Auteur : Sounkoura-Jeanne Dembele

De Besançon à Francfort, de Francfort à Montpellier, de Montpellier à Carhaix et Quimper, ailleurs et ici, les frontières et la distance n’ont jamais représenté quelconques barrières dans la poursuite de mon rêve d’enfance : celui de devenir journaliste. Pas encore sortie du confort bisontin, je me suis tout d’abord tournée vers des études de Langues étrangères appliquées, anglais, allemand et chinois. Mais à la suite de ces trois années d'insouciance, j’ai réalisé que ce qu’il manquait à mon CV, était l’expérience. Éprise de l’Allemagne après y avoir passé la dernière année de mon cursus, j’ai décidé d’y rester, avec l’objectif de concilier perfectionnement linguistique et découverte de la sphère journalistique.
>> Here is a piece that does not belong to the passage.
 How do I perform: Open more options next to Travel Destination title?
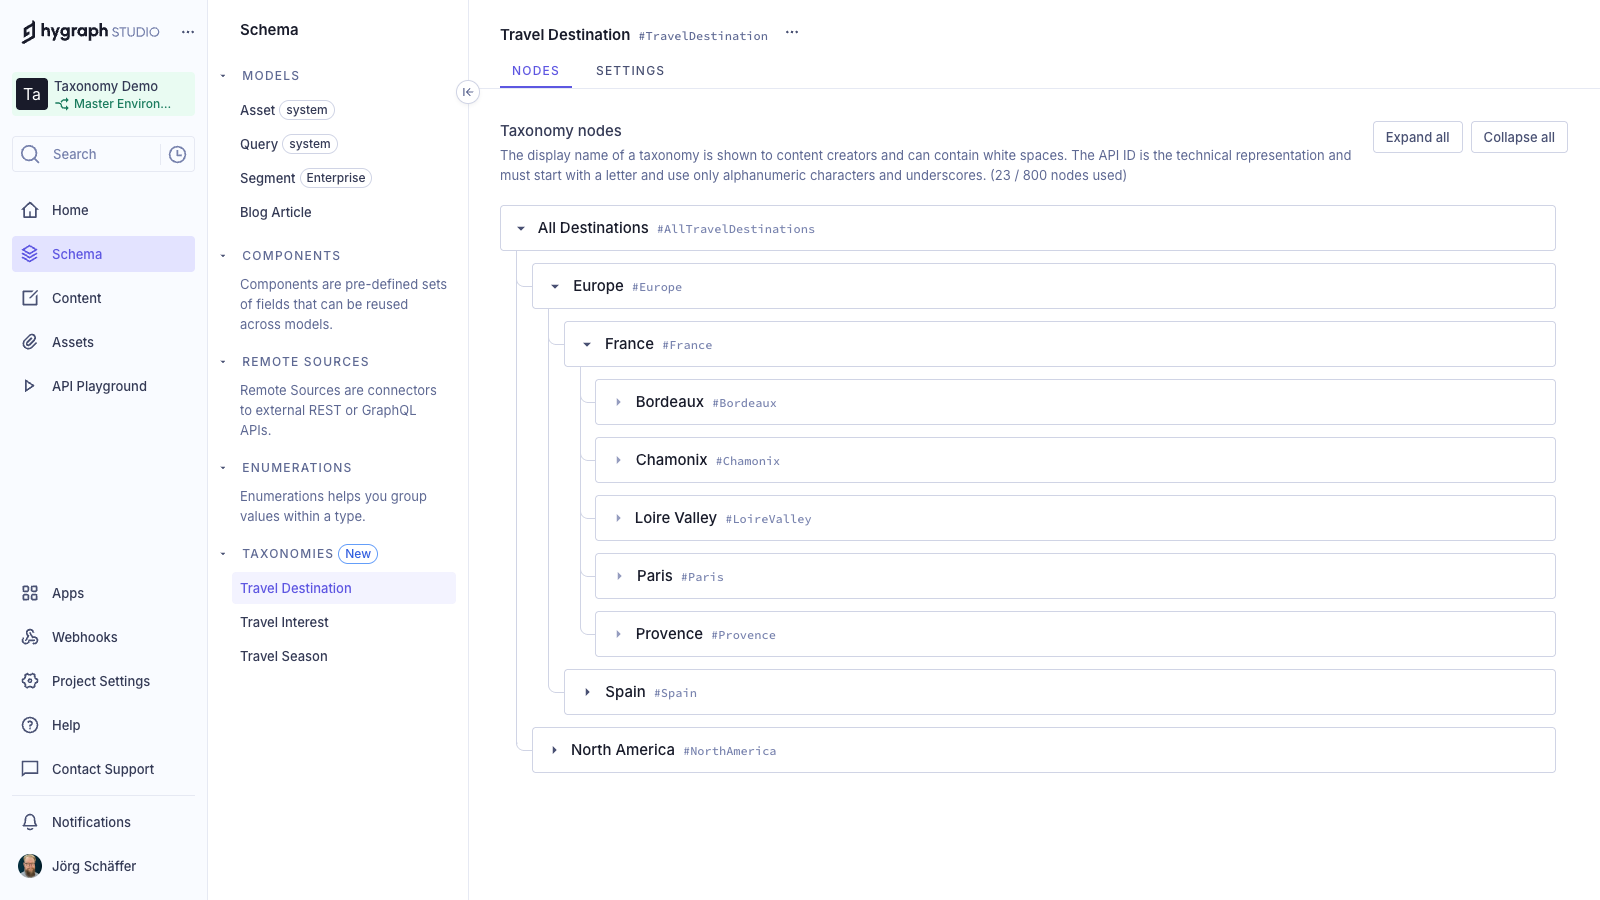(x=792, y=32)
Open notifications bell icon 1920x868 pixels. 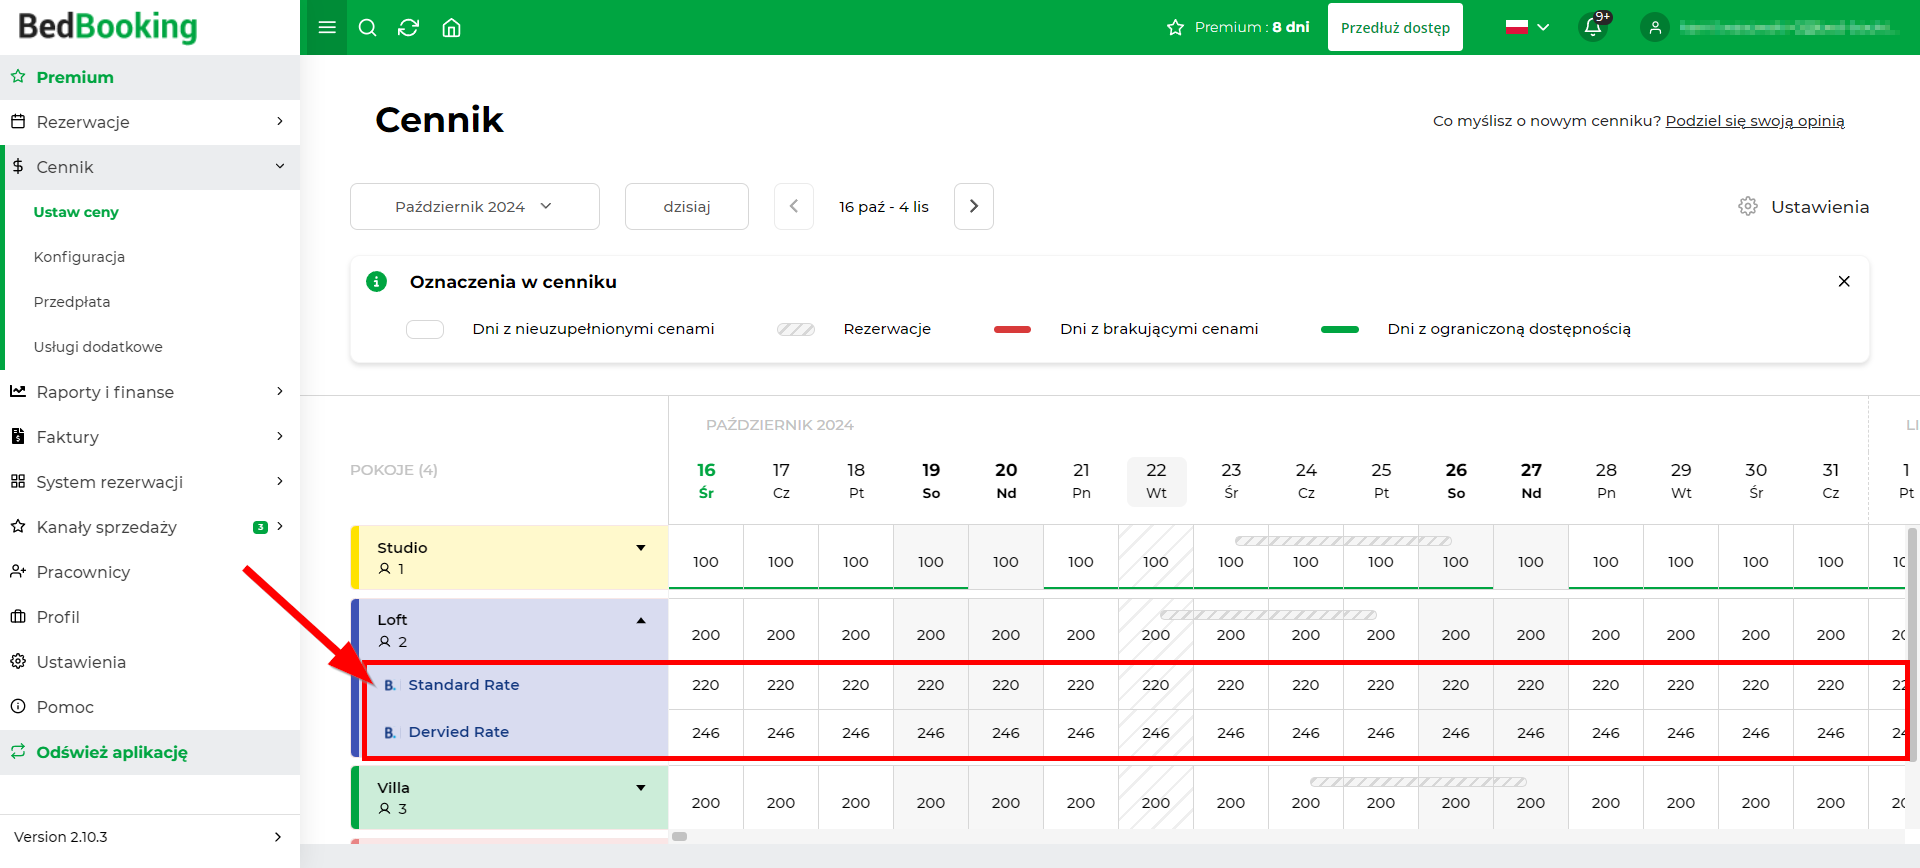pyautogui.click(x=1594, y=27)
Cinq mois passés au sein du pure-player lepetitjournal.com/francfort ont ainsi scellé mon appétence et ma passion pour la plume. En plus d’en ressortir fermement convaincue de vouloir continuer sur cette voie, j’en suis ressortie riche d’une véritable expérience de terrain. Quelques mois plus tard, je pose mes valises à Montpellier pour y suivre des études de science politique. Curieuse compulsive et toujours partante pour découvrir le monde médiatique dans sa pluralité, je m’adonne une nouvelle fois à la presse locale à Midi Libre et m’essaye à la radio associative au sein de Radio Campus Montpellier durant toute une année. À ce jour, je partage mon temps entre théorie en Master 2 Journalisme et empirisme à travers mon contrat de professionnalisation au quotidien Ouest-France. Apprendre et transmettre, découvrir et faire découvrir d’autres réalités, mettre en lumière des personnes restées dans l’ombre, s’enrichir et enrichir intellectuellement,... aujourd’hui, je saisis tout le sens des mots de Bernard Pivot : « Le journaliste est un interprète de la curiosité publique ».